Artist Spotlight: Mia Cross
Massachusetts artist Mia Cross is keeping her practice alive as technology dominates traditional markets. While many artists struggle in today's digital age, Cross finds success through her craft.
“This is the work that feels right for me,” Cross said. Her paintings consist of abstracted portraits, landscapes and animals, combining multiple aspects of life into color-packed artworks.
Raised in Farmington Massachusetts, Cross attended Boston University and double majored in sculpture and painting. She graduated in 2014.
Unfortunately in todays digital age, those who subscribe to a traditional fine art practice face challenges. Generative AI is able to create artwork of its own from a variety of inputs. On the site HaveIBeenTrained.com, artists can check if their work appears on AI art generators. Cross said she saw her work allegedly stolen by AI. There is an option on the website to remove your work, but Cross is not convinced that it prevents the material from appearing on AI sites.
“Feels icky to know your work is being used without being compensated,” Cross said.
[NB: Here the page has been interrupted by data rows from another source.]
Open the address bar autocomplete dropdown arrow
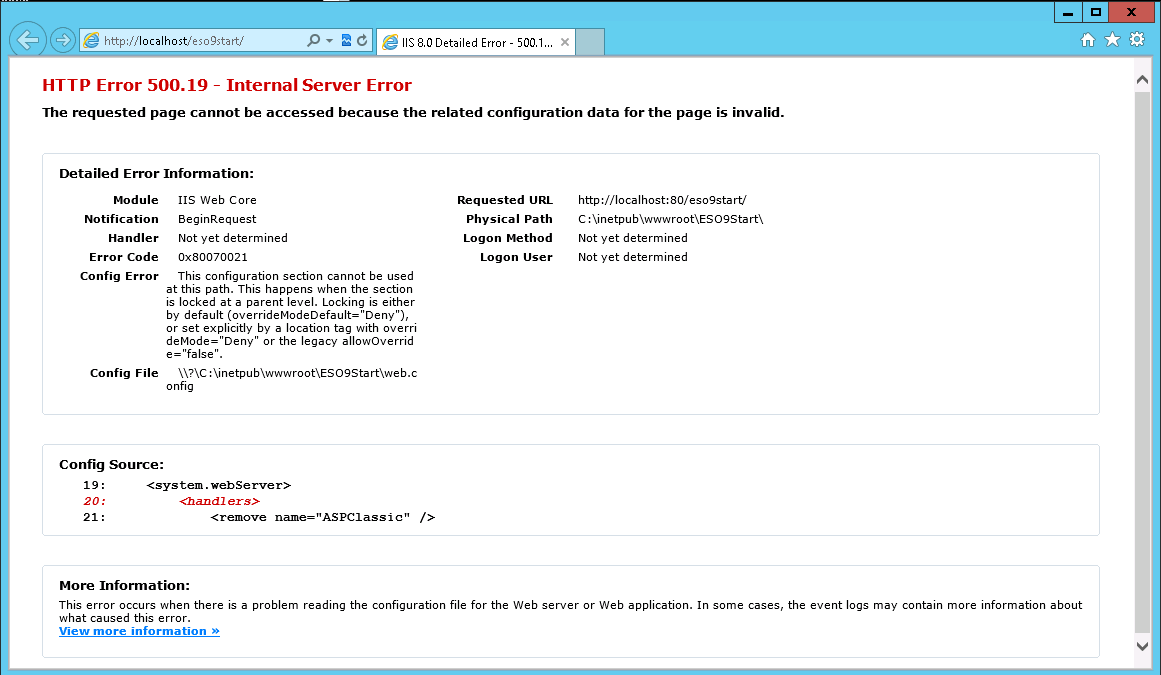 [x=329, y=41]
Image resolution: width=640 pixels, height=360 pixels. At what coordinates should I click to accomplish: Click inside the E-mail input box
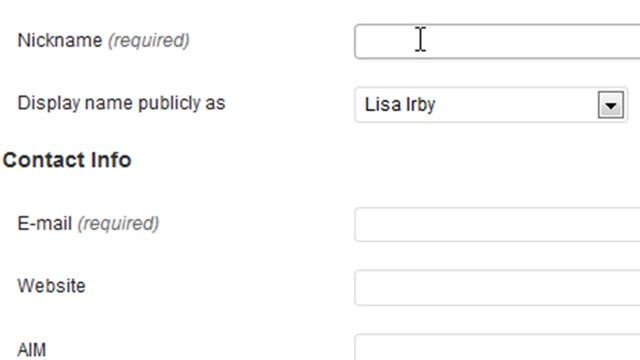click(x=497, y=224)
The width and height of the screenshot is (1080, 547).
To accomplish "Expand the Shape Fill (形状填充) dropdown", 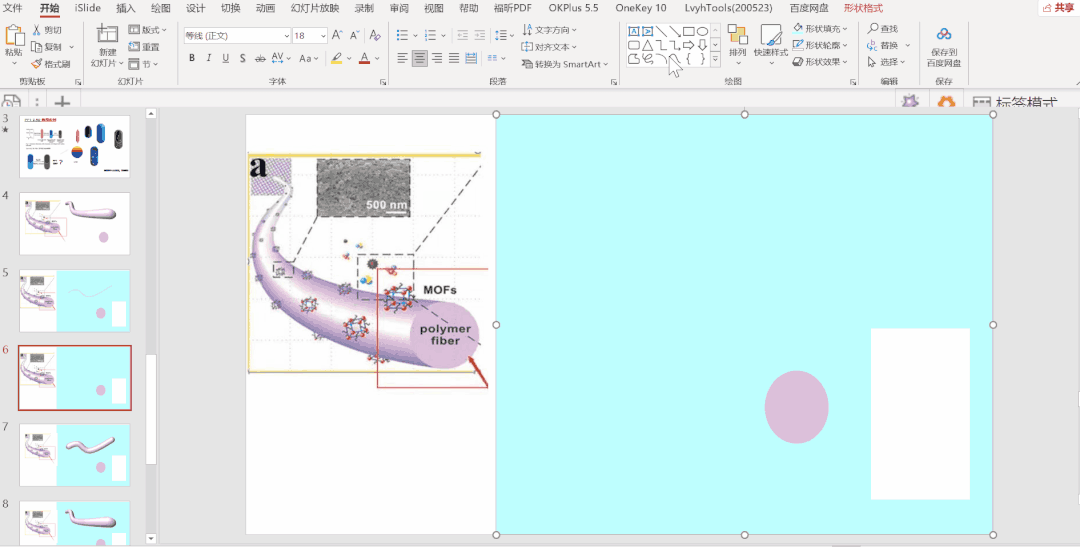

Current legislation doesn’t prohibit such unauthorized reproductions.
However, threats of AI reproducing her work, doesn't infringe on her practice.
Traditional artists can use digital media to their advantage. Cross uses her website, email and Instagram to share her work.
Her portfolio includes portraits of family, friends and hired models. She creates fantastical scenery as she paints landscapes around her subjects. In one of her paintings, “The Land Stitcher,” Cross seamlessly blends the foreground into the background. The stitched cloth recedes behind the figure into the mountainous landscape, blurring the line between object and space. Paintings, “Oui Oui I Agree” and “Paint me to Match my Grandma’s Drapes,” also follow that illusionist template. Her materials include oil and acrylic paint, colored pencils and sewn fabric.
Bold color and geometric shapes earned Cross a global following. Her artwork is in permanent museum collections around the world.
Obtained by the Danforth Museum in Farmington Massachusetts and Simmons University, Cross said “it is a lofty goal” for her to be “in context with the other work from [her] contemporaries.”
In 2019, Simmons University hosted a solo exhibition for Cross titled “The Painted Place,” curated by Helen Popinchalk, the Department Director of the Simmons Trustman Art Gallery. “I was really struck by Mia’s work,” Popinchalk said. Popinchalk met Cross in 2018 at Cross’s exhibit “Crossover.”